Menjadi Baik, Menjadi Jahat

oleh Jundun Yade Alfarid

Banyak cara menjadi orang jahat. Namun, untuk menjadi orang baik banyak godaan yang harus dihadapi. Secara lahiriah manusia telah dihadapkan pada hal semacam itu, maka menjadi baik atau buruk adalah pilihan yang pasti akan dihadapi dalam hal apa pun. Keduannya memiliki jalan dan dampak yang berbeda pula. Oleh sebab itu, hal yang mendasar untuk menghadapi keduanya adalah bagaimana cara manusia mengendalikan emosi, nafsu, dan harapan pribadinya.

Manusia sering lupa diri dalam mengontrol emosi sesaat ketika dihadapkan pada musibah yang menimpanya. Misalnya, ketika seseorang yang ditinggal orang terkasihnya, baik itu gebetan yang minggat maupun hal yang lebih besar seperti ditinggal mati oleh orang yang dicinta. Secara tidak langsung manusia melupakan tujuan mereka untuk hidup. Dalam artian, orang tersebut melupakan harapan yang sebelumnya ingin dicapainya karena salah motivasinya untuk mencapai harapan tersebut telah tiada. Di sisi lain, di saat seperti itulah manusia mementingkan nafsunya untuk dapat bersama lagi dengan apa yang dia cintai, yaitu dapat kembali bersama ketika takdir mengharuskan dirinya berpisah.

Kita banyak mendengar bahwa manusia bukanlah malaikat yang selalu taat (baik) sejak pertama diciptakan. Bukan pula setan yang terkutuk karena tidak taat (jahat). Manusia berada di antara keduanya, hal-hal yang memengaruhi tergantung pada apa yang mendominasi dalam diri masing-masing. Ada berbagai macam jalan. Dari mulai yang berkelok dengan penuh duri, tetapi terdapat taman yang sangat indah ketika sampai di akhir pengembaraan. Ada pula jalan lurus dan dan terang, tetapi akan kau temui jurang jika telah sampai di akhir perjalanan.

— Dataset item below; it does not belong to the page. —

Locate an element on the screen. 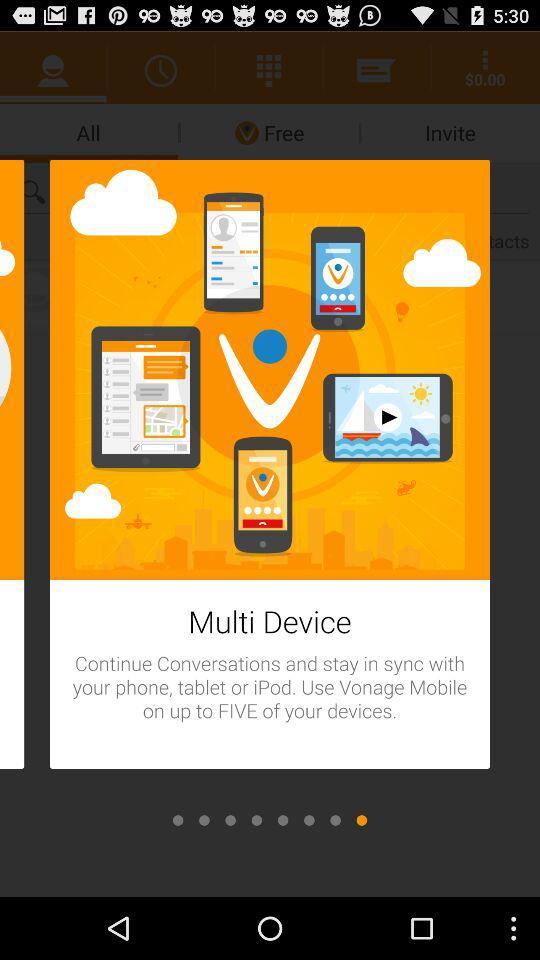  icon at the bottom right corner is located at coordinates (360, 820).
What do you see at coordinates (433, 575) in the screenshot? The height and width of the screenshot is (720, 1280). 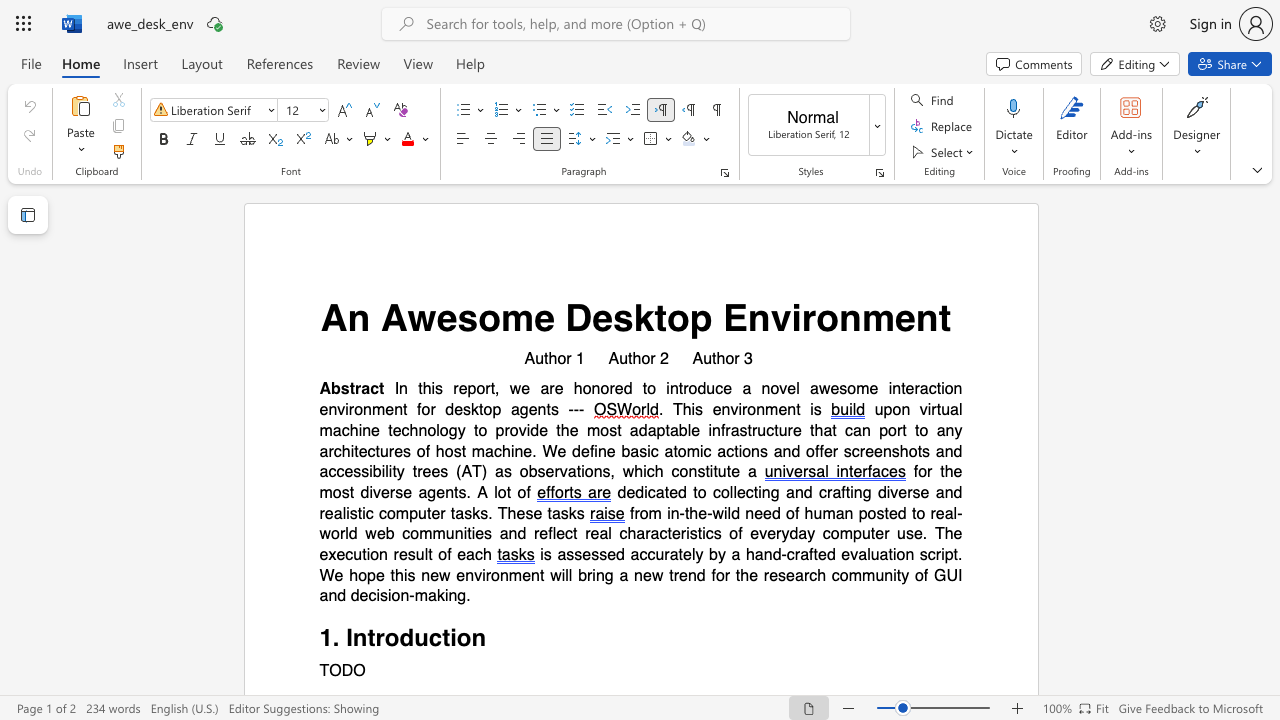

Dalam mencapai harapan, manusia akan banyak disuguhi rintangan. “Karena Allah tak akan mengubah nasib suatu bangsa jika mereka sendiri tidak memiliki niatan untuk berubah.” Saya menafsirkan kata-kata ini dengan melihat proses apa yang telah dilalui. Proses tidak akan mengkhianati hasil, sederhananya seperti itu kata-kata yang sering kita dengar dari orang terdahulu. Kita tidak bisa memetik buah alpukat di pohon setinggi lima meter dengan ulat bulu di tiap dahan dan rantingnya, hanya dengan mengedipkan mata. Harapan kita untuk bisa menikmati buah alpukat terhalang oleh ketakutan-ketakutan yang membuat kita enggan untuk beranjak dari angan-angan kegagalan yang menghantui. Kita dihadapkan pada ocehan orang-orang tentang rasa gatal yang akan dirasakan kulit jika terkena bulu-bulu pada ulat, ditambah trauma keseleo ketika jatuh dari pohon juga buah yang belum matang, di samping keinginan untuk memakan buah alpukat sebagai obat lapar. Namun, jika kita berusaha bodo amat dengan hal-hal negatif itu dan berfokus pada harapan untuk memetik buah tersebut, dengan begitu kita dapat mengatasi semua hal yang menghalangi.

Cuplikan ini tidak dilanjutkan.